Premier League Under-23 Team of the Season: Alli, Martial and Kane Star
Bar one spare fixture involving Manchester United and Bournemouth, the Premier League season is in the books.
You don't need to be told for the umpteenth time how remarkable, exhilarating, surprising and wild it was, so let's switch the focus to something else.
Who were the best young players across the 2015-16 Premier League season? We've picked them out and slotted them into an XI—a good old English 4-4-2, to be precise.
To be eligible the player had to be 22 or younger at the commencement of the season; players who turned 23 during the season are allowed in.
Disagree with our selections? Start the conversation in the comments section below.
All statistics are via WhoScored.com.
GK: Jack Butland, Stoke City
Jack Butland injured his ankle during England's victory over Germany in March, curtailing what had been a mightily impressive season up until that point; he had made the most saves in the Premier League of any goalkeeper, stepping into Asmir Begovic's shoes between the sticks for Stoke City and filling them aptly.
Butland has established himself as a top all-round 'keeper, with shot-stopping ability, superb reflexes and command of his area jumping to the fore as key strengths.
In what has essentially been his "breakout" season—his first as a starter in England's top tier—he's shown that there really aren't many issues for Mark Hughes and his staff to correct in his game.
RB: Hector Bellerin, Arsenal
Hector Bellerin (3,240) came second only to Nacho Monreal (3,248) in minutes played for Arsenal in the Premier League this season, highlighting his near-ever-presence in the XI.
For a 21-year-old to command such dominance over a position in Arsene Wenger's team is not uncommon, but Bellerin has certainly made the most of his manager's trust, introducing a consistency to his game that was lacking during his breakout season in 2014-15.
The Spaniard is fast, aggressive, improving defensively all the time and rapier-like in attack when allowed to burst forward.
CB: John Stones, Everton
The list of centre-backs who excelled in the Premier League this season is not a long one, which makes picking two who started the season under the age of 23 a difficult task.
John Stones' Everton have been leaky in defence and hapless in their co-ordination at times, but he has at least established his own strengths and imprinted them on team performances.
His confidence on the ball under pressure is distinctly un-English, and Roy Hodgson has kept him in the England squad on account of the "different" option he offers at the back.
CB: Kurt Zouma, Chelsea
Kurt Zouma was having a cracking season up until his horrid knee injury. One of the few bright sparks in Chelsea's campaign, the news that he'd miss at least six months was tough to take for fans.
He'd made the most league starts (21) of his short career to date and had essentially nailed down a firm starting spot.

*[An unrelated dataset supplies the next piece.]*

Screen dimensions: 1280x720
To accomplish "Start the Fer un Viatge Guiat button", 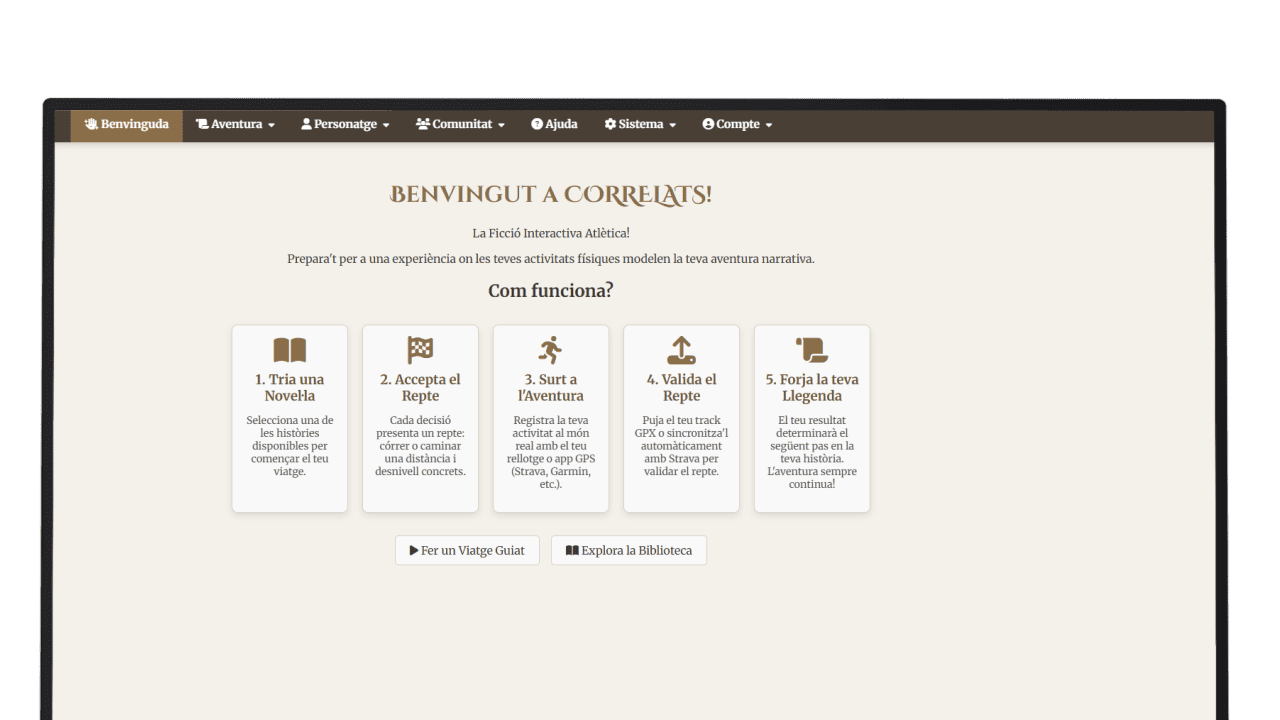I will pos(467,551).
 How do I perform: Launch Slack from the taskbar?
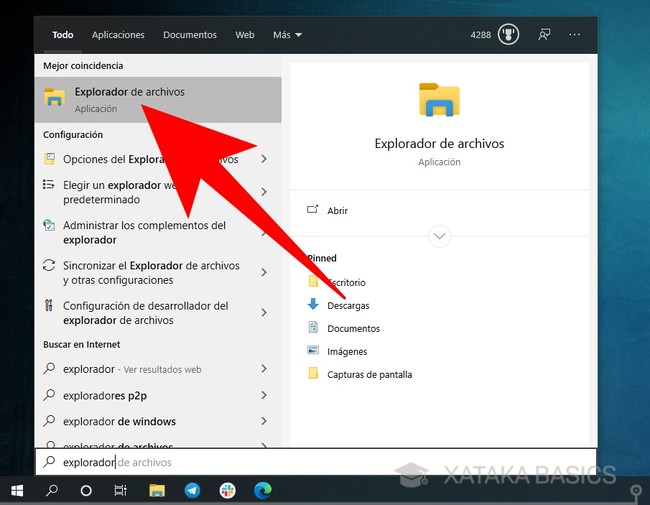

His aerial dominance, ability to tussle with big target men and remarkable recovery pace had supporters enamoured with him as a performer.
The big worry is that that recovery speed—and thus his ability to step up, take risks, then fly back to mop up—will be diminished if his knee doesn't return to peak condition.
LB:Nathan Ake, Watford
Chelsea staff have long been enticed by the potential Nathan Ake holds, but finding out which position suits him best has been problematic. Too spindly to play centre-back but seemingly not mobile enough to play in midfield, a conundrum ensued as to where to go with him.
Enter Watford and Quique Sanchez Flores. They took him on loan this season and put him at left-back—a position which, to the surprise of many, suited him down to the ground and married all of his best qualities together.
Watford's more cautious approach allowed him to focus on his defensive responsibilities first, and he flashed excellence in one-on-one situations. There were some odd concerns about losing his man at the far post (and at set pieces), but overall 2015-16 was a year of serious growth for Ake.
Wing: Manuel Lanzini, West Ham United
This spot really should have belonged to Raheem Sterling, who, after sealing a big move to Manchester City, was expected to show the world just how good he is. But taking advantage of his stuttering campaign is Manuel Lanzini, who arrived at West Ham United to little fanfare and has thrived in Slaven Bilic's system.
"The Jewel," as he is known in his homeland, boasts an excellent strike, a lovely turn and a tactical awareness you perhaps wouldn't expect from one so inexperienced at this level.
The Argentinian played all over the midfield and dropped into the No. 8 position at times of need, willing to carry out any instruction given.
Other (close) contenders for this role were Wilfried Zaha and Nathan Redmond.
CM: Eric Dier, Tottenham Hotspur
When Eric Dier lined up on the opening day of the season at Old Trafford in holding midfield, eyebrows across the country were raised. Had Mauricio Pochettino stepped into the void of madness before the campaign had even begun?
But the bespoke role the Argentinian had crafted for Dier—playing as an auxiliary deep midfielder but also doubling as an extra centre-back at times—suited him perfectly, accentuating many of his strengths and hiding most of his weaknesses. It has allowed him to excel in a role more preventative that anything else.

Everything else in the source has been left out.